Talking Myself Home by Ian McMillan
He is not your stereotypical poet; those dusty chaps with measured voices as dry as unbuttered cream crackers, nor one of those too-clever-for-their-own-good writers who engage in ‘literary pissing contests’ (I have mentioned five obscure 16th Century French philosophers in my latest sonnet. Ha! I’ll see your five philosophers and raise you six Flemish astronomers - plus, I’ve written four of my lines in Latin). Instead, his rich Barnsley accent is as much a National Treasure as the man himself. His voice ricochets from the radio and TV set, bounces around your head like a rubber ball, hitting phrases, memories and emotions you didn’t know were stored there.
For some, the extreme Tyke-ness of McMillan is a barrier, but for all his ‘jovial poetic trollness’, for all his de-stuffing of the stuffy world of serious poetry, this man takes his poetry very seriously indeed.
Talking Myself Home - My Life in Verses (John Murray 2008) covers early memories of comics and school sports, bolt-hole libraries, dull jobs and heart-in-your-boots folk/poetry gigs, bookended with two poems about his mother’s death and her funeral. It’s as if memories flooded back between these two events: “trapped inside that empty space/You float in when your mother dies.”
McMillan says “Mine is a small life that’s happened in a big century.” These poems lead him home, are his ‘song-lines’. In several, he writes phonetically, as Swansea poet Stephen Knight did so successfully in his collection The Sandfields Baudelaire. All poems deserve to be read loud; these especially so, as they celebrate the lilt and rhythm of the voices and people that surround McMillan.
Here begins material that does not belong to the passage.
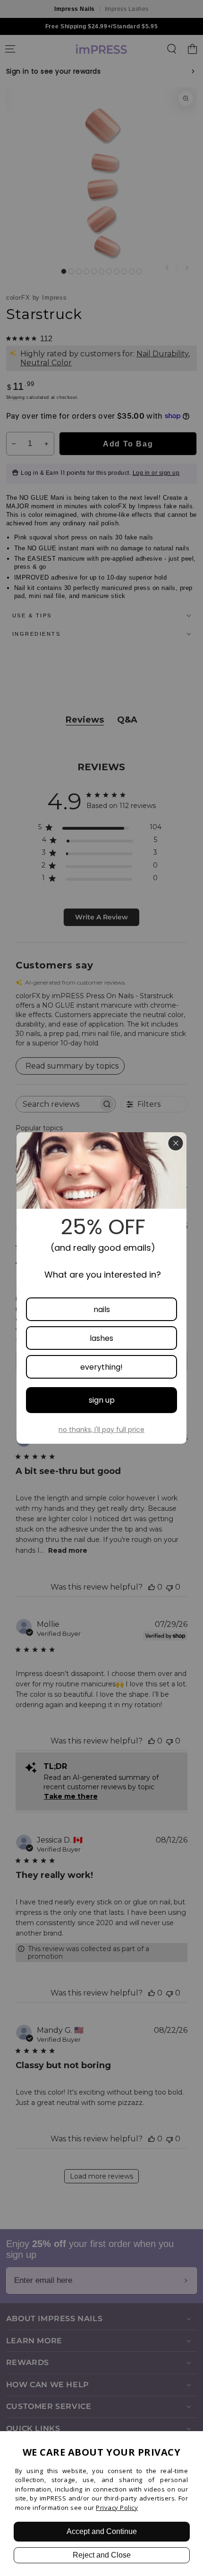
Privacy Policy (117, 2507)
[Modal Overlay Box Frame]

He records the collision between past and present, most movingly in Heart of Darkness, 1984. The poem zooms from the Miners’ Strike - “things are crumbling” - to the future of “…Call Centres and the broken Community Centre windows/And the minimum wage jobs that crack you a little more each day/But let in no light, no light.” A bleak poem, spare and despairing; I wept as I reached the final stanza, finding it more powerful than the more obviously sentimental poems in this collection.
McMillan makes poetry look easy - “Words on this page/It’s as simple as that”. The exhortation in his introduction to “have a go at writing your own” disguises the fact that these poems are clever and carefully crafted. For all his love of words and language, wit and chatter, he is not afraid of silence, the empty spaces in poems - the unsaid - where images and phrases are free to develop inside our heads.